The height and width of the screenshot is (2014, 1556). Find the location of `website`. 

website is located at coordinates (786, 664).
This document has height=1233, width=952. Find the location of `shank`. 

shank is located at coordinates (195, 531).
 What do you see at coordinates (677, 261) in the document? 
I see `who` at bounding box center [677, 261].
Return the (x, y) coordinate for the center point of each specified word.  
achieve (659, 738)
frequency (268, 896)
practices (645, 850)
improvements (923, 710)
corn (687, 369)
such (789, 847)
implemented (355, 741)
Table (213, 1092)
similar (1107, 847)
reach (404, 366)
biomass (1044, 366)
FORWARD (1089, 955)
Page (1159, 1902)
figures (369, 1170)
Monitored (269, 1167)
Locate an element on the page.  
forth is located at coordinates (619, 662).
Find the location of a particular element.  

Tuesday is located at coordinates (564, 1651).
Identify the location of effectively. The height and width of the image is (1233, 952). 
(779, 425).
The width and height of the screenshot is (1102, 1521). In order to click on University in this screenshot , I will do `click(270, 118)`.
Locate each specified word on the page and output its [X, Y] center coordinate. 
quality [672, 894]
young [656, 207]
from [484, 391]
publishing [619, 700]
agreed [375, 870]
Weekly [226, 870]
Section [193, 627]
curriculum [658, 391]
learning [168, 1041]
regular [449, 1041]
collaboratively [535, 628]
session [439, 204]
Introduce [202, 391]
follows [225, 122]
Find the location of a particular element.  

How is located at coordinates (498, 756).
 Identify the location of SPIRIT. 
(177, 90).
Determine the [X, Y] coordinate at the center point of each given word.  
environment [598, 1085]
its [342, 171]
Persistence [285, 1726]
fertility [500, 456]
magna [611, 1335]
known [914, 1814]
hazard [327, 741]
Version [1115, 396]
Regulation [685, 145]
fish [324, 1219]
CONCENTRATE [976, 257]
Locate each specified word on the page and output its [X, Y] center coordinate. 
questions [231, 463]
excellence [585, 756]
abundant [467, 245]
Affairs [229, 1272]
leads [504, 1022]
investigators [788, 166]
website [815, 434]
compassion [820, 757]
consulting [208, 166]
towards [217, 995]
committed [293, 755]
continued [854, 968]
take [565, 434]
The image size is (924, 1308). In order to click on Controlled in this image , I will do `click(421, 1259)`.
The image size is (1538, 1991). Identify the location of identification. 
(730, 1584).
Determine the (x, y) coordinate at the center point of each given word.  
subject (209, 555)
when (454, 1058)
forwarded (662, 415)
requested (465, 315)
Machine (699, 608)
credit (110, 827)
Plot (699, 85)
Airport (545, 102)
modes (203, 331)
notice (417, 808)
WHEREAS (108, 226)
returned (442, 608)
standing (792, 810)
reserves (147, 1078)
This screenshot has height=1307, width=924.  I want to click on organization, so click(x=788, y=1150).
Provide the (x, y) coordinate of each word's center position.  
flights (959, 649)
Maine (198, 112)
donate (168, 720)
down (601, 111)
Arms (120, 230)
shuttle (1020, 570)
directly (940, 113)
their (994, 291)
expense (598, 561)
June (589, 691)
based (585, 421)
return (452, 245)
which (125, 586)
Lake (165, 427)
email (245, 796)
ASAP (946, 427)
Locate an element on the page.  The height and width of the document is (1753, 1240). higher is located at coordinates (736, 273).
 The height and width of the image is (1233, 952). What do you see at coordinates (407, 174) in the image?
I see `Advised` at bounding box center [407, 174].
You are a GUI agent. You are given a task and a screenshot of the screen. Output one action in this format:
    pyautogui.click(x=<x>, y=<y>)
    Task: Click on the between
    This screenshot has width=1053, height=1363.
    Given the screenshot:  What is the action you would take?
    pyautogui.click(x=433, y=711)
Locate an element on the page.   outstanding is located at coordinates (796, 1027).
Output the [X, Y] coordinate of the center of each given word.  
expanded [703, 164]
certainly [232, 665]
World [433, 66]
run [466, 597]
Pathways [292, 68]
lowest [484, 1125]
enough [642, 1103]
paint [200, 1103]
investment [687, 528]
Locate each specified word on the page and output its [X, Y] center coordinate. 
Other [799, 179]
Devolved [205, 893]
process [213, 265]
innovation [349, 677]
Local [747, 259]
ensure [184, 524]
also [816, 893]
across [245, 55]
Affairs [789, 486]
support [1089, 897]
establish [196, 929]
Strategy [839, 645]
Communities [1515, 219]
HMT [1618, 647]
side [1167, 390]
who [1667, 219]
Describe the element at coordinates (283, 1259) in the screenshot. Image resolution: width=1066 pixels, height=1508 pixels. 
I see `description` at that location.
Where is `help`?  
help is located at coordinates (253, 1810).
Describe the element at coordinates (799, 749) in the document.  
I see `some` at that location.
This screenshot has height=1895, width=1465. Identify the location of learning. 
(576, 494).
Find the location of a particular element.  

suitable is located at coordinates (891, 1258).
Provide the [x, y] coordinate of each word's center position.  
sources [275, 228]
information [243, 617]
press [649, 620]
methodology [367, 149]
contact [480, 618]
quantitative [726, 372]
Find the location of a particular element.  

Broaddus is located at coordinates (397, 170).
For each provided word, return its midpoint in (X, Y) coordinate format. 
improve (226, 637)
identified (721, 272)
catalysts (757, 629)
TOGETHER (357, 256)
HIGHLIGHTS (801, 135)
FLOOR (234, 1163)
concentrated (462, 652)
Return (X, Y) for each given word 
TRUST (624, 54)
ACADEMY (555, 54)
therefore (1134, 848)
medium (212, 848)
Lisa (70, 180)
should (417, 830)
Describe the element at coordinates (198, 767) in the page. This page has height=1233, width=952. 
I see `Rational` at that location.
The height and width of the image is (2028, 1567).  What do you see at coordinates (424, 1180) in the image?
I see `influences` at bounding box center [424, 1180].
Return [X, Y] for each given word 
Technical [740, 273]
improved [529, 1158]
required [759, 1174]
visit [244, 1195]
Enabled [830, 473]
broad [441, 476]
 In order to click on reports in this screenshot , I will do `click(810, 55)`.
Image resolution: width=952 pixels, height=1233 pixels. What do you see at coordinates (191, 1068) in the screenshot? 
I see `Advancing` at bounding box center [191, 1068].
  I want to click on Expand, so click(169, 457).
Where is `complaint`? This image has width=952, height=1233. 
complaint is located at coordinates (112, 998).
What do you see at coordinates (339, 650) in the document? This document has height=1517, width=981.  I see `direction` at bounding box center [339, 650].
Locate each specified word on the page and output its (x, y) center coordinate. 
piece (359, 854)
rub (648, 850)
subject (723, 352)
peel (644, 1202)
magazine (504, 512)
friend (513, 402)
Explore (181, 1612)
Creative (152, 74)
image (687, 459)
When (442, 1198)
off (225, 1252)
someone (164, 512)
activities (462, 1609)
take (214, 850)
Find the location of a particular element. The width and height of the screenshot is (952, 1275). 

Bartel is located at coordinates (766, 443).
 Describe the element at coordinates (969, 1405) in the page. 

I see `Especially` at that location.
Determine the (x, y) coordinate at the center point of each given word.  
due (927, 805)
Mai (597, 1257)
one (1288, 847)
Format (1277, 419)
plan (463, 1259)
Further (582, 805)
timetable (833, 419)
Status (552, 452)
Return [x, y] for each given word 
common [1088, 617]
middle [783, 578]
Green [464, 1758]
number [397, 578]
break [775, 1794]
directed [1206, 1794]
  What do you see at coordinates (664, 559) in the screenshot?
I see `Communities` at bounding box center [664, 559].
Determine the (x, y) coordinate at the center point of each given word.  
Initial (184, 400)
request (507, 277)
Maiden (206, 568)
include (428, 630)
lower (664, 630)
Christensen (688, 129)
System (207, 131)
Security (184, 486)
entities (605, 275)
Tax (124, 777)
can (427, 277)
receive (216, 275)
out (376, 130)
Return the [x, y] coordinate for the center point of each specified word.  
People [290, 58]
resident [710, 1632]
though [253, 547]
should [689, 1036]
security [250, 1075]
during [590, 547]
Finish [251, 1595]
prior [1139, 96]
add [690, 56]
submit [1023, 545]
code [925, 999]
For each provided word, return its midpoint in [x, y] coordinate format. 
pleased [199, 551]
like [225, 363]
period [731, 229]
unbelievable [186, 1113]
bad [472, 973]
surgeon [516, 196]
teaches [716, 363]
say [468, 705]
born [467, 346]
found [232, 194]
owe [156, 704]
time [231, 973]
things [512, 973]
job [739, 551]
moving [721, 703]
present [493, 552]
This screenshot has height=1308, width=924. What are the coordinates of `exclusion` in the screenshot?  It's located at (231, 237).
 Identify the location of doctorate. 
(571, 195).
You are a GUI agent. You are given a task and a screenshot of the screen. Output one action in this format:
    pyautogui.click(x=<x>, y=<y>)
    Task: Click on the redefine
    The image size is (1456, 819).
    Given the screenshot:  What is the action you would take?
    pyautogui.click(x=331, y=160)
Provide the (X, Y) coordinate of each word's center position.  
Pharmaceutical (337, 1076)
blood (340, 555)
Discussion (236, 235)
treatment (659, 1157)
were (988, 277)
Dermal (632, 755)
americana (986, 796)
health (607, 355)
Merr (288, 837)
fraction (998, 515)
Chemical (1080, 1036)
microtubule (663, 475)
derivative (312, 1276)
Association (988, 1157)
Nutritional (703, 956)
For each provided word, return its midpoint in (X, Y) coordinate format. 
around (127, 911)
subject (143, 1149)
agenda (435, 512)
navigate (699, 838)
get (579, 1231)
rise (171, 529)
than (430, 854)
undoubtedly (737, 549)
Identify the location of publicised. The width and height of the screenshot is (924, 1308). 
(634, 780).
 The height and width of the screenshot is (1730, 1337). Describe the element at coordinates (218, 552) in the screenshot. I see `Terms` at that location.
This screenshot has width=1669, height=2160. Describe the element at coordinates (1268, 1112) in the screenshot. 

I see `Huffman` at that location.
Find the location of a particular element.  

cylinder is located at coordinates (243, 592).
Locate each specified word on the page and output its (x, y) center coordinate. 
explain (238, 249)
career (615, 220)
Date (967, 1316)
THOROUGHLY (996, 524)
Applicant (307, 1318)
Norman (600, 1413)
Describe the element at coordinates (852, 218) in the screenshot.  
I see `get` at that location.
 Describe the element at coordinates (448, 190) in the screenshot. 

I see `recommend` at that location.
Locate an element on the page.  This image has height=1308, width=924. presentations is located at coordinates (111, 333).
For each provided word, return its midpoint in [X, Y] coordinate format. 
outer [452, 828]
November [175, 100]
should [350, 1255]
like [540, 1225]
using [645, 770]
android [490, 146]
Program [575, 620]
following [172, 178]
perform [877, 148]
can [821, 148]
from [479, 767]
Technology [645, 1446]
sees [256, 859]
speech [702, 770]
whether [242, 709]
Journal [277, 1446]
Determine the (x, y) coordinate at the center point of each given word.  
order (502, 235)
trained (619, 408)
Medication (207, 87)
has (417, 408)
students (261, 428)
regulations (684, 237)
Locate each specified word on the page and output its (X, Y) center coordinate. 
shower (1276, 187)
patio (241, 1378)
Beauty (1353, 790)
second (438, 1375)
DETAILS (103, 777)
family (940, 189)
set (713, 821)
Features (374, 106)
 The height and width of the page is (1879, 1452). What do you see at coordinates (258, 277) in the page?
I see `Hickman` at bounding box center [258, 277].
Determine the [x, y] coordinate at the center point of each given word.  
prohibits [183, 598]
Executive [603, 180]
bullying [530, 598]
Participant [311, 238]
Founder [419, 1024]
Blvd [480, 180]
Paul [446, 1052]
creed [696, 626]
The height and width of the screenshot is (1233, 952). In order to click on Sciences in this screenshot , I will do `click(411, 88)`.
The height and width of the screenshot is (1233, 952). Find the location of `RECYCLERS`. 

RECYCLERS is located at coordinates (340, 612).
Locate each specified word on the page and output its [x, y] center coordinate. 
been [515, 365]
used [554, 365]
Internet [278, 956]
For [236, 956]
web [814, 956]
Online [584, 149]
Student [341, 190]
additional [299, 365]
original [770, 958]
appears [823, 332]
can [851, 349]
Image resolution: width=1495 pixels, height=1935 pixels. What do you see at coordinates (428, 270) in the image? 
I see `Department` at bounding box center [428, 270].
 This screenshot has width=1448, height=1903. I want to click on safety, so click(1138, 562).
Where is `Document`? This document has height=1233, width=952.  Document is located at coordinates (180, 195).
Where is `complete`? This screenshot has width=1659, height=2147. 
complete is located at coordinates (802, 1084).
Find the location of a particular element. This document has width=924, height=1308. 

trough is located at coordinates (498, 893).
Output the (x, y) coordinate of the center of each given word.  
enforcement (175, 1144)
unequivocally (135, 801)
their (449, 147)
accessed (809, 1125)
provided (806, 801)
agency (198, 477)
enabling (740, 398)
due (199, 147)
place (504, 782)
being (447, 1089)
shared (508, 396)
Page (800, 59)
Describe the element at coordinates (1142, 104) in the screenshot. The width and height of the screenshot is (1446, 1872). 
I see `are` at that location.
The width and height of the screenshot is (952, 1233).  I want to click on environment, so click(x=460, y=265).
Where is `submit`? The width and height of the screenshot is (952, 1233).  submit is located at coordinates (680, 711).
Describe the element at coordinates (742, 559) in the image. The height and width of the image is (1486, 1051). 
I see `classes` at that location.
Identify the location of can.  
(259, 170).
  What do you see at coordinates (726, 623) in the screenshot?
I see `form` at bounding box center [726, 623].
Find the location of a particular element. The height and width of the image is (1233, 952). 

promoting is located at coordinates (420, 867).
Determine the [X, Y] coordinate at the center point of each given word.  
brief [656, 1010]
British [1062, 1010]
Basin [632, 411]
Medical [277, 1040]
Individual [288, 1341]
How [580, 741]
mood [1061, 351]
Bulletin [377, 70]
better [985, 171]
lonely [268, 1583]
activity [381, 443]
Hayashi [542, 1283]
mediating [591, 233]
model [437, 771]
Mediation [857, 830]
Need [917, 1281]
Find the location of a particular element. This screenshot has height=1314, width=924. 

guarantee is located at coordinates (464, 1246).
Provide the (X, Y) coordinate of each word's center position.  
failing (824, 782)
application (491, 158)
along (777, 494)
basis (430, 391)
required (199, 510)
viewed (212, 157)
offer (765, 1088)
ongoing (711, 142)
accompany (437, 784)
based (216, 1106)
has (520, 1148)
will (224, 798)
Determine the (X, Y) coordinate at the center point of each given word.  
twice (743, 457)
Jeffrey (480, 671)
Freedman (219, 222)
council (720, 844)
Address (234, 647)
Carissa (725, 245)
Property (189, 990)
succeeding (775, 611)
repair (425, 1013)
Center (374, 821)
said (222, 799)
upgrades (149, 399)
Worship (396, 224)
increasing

-- -- --

Copy the lines above word for word, beginning with the line that contains "investigators [788, 166]" and ending after the line that contains "WHEREAS (108, 226)".

**ANSWER TO THIS PROBLEM**
investigators [788, 166]
website [815, 434]
compassion [820, 757]
consulting [208, 166]
towards [217, 995]
committed [293, 755]
continued [854, 968]
take [565, 434]
The image size is (924, 1308). In order to click on Controlled in this image , I will do `click(421, 1259)`.
The image size is (1538, 1991). Identify the location of identification. 
(730, 1584).
Determine the (x, y) coordinate at the center point of each given word.  
subject (209, 555)
when (454, 1058)
forwarded (662, 415)
requested (465, 315)
Machine (699, 608)
credit (110, 827)
Plot (699, 85)
Airport (545, 102)
modes (203, 331)
notice (417, 808)
WHEREAS (108, 226)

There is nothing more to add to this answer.